Stored data –
....................

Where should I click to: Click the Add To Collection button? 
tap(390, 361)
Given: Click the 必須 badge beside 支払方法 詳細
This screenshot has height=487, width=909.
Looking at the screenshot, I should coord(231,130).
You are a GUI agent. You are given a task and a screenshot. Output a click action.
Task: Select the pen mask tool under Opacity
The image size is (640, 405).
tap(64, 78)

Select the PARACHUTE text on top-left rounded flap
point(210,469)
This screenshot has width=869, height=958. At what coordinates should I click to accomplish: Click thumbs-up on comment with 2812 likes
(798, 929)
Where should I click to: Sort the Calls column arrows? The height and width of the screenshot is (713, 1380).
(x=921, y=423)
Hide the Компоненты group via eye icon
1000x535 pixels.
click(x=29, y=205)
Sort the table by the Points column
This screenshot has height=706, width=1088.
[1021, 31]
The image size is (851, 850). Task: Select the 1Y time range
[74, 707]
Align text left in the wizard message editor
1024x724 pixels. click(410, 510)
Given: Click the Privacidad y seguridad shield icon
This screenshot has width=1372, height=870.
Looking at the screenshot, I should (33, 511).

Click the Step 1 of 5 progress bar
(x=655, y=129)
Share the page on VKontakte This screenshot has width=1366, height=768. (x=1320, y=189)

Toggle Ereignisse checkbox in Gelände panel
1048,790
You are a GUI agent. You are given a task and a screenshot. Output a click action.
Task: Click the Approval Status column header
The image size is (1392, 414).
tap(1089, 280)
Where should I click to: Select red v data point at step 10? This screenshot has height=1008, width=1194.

....................

Task objective – Transcribe every line of the records exactly, please.

Answer area –
Where should I click to: Click the Add To Collection button? 
tap(390, 361)
Given: Click the 必須 badge beside 支払方法 詳細
This screenshot has height=487, width=909.
Looking at the screenshot, I should coord(231,130).
You are a GUI agent. You are given a task and a screenshot. Output a click action.
Task: Select the pen mask tool under Opacity
The image size is (640, 405).
tap(64, 78)

Select the PARACHUTE text on top-left rounded flap
point(210,469)
This screenshot has width=869, height=958. At what coordinates should I click to accomplish: Click thumbs-up on comment with 2812 likes
(798, 929)
Where should I click to: Sort the Calls column arrows? The height and width of the screenshot is (713, 1380).
(x=921, y=423)
Hide the Компоненты group via eye icon
1000x535 pixels.
click(x=29, y=205)
Sort the table by the Points column
This screenshot has height=706, width=1088.
[1021, 31]
The image size is (851, 850). Task: Select the 1Y time range
[74, 707]
Align text left in the wizard message editor
1024x724 pixels. click(410, 510)
Given: Click the Privacidad y seguridad shield icon
This screenshot has width=1372, height=870.
Looking at the screenshot, I should (33, 511).

Click the Step 1 of 5 progress bar
(x=655, y=129)
Share the page on VKontakte This screenshot has width=1366, height=768. (x=1320, y=189)

Toggle Ereignisse checkbox in Gelände panel
1048,790
You are a GUI agent. You are given a task and a screenshot. Output a click action.
Task: Click the Approval Status column header
The image size is (1392, 414).
tap(1089, 280)
Where should I click to: Select red v data point at step 10? This screenshot has height=1008, width=1194.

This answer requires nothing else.